(Saved data entries)
····················

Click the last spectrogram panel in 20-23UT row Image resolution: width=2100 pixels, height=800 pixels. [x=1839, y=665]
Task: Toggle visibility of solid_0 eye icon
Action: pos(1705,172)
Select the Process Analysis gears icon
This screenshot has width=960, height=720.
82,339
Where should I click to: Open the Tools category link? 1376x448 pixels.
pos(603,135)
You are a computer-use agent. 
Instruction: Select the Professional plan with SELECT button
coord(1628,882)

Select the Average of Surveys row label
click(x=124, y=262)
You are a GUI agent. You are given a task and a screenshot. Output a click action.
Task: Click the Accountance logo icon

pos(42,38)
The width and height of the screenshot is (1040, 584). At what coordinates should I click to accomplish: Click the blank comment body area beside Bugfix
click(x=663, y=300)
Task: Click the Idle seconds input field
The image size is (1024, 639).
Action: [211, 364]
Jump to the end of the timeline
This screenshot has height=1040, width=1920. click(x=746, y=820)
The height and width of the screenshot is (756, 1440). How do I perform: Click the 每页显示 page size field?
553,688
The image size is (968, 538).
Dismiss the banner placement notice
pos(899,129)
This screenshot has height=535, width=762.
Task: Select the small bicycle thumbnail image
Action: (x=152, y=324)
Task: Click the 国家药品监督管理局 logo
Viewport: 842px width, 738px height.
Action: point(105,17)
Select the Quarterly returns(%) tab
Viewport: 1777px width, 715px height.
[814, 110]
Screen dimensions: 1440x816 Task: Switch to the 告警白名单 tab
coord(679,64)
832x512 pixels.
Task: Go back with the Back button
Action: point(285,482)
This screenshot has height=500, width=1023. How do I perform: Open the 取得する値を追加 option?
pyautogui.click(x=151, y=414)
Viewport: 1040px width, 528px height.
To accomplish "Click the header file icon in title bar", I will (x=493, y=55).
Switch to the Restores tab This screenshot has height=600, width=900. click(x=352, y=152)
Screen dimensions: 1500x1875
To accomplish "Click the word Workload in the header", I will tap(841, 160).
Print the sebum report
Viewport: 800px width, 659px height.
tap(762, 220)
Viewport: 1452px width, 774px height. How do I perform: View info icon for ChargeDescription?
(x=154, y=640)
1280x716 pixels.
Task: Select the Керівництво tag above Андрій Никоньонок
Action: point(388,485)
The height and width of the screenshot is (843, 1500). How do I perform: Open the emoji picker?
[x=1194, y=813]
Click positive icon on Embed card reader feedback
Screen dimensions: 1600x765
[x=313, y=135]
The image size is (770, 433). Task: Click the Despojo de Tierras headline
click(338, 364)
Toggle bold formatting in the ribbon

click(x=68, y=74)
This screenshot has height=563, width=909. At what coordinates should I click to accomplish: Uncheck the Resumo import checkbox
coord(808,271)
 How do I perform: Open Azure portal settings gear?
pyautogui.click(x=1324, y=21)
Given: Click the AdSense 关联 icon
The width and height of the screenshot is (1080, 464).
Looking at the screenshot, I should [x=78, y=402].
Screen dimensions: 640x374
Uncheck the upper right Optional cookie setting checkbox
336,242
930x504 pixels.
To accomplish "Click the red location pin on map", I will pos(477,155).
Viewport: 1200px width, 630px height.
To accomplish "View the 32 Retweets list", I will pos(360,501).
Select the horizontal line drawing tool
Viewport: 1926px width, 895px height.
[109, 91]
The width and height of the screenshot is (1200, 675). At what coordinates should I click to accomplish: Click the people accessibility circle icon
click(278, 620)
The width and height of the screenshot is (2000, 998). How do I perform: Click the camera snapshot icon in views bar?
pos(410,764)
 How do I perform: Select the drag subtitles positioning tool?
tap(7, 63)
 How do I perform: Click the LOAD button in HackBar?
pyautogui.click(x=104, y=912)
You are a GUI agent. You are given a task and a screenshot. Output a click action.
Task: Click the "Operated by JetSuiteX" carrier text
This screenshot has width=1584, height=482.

····················

Problem statement:
Restate the records above verbatim up to and including the line containing "Task: Click the Idle seconds input field".

Answer space:
Click the last spectrogram panel in 20-23UT row Image resolution: width=2100 pixels, height=800 pixels. [x=1839, y=665]
Task: Toggle visibility of solid_0 eye icon
Action: pos(1705,172)
Select the Process Analysis gears icon
This screenshot has width=960, height=720.
82,339
Where should I click to: Open the Tools category link? 1376x448 pixels.
pos(603,135)
You are a computer-use agent. 
Instruction: Select the Professional plan with SELECT button
coord(1628,882)

Select the Average of Surveys row label
click(x=124, y=262)
You are a GUI agent. You are given a task and a screenshot. Output a click action.
Task: Click the Accountance logo icon

pos(42,38)
The width and height of the screenshot is (1040, 584). At what coordinates should I click to accomplish: Click the blank comment body area beside Bugfix
click(x=663, y=300)
Task: Click the Idle seconds input field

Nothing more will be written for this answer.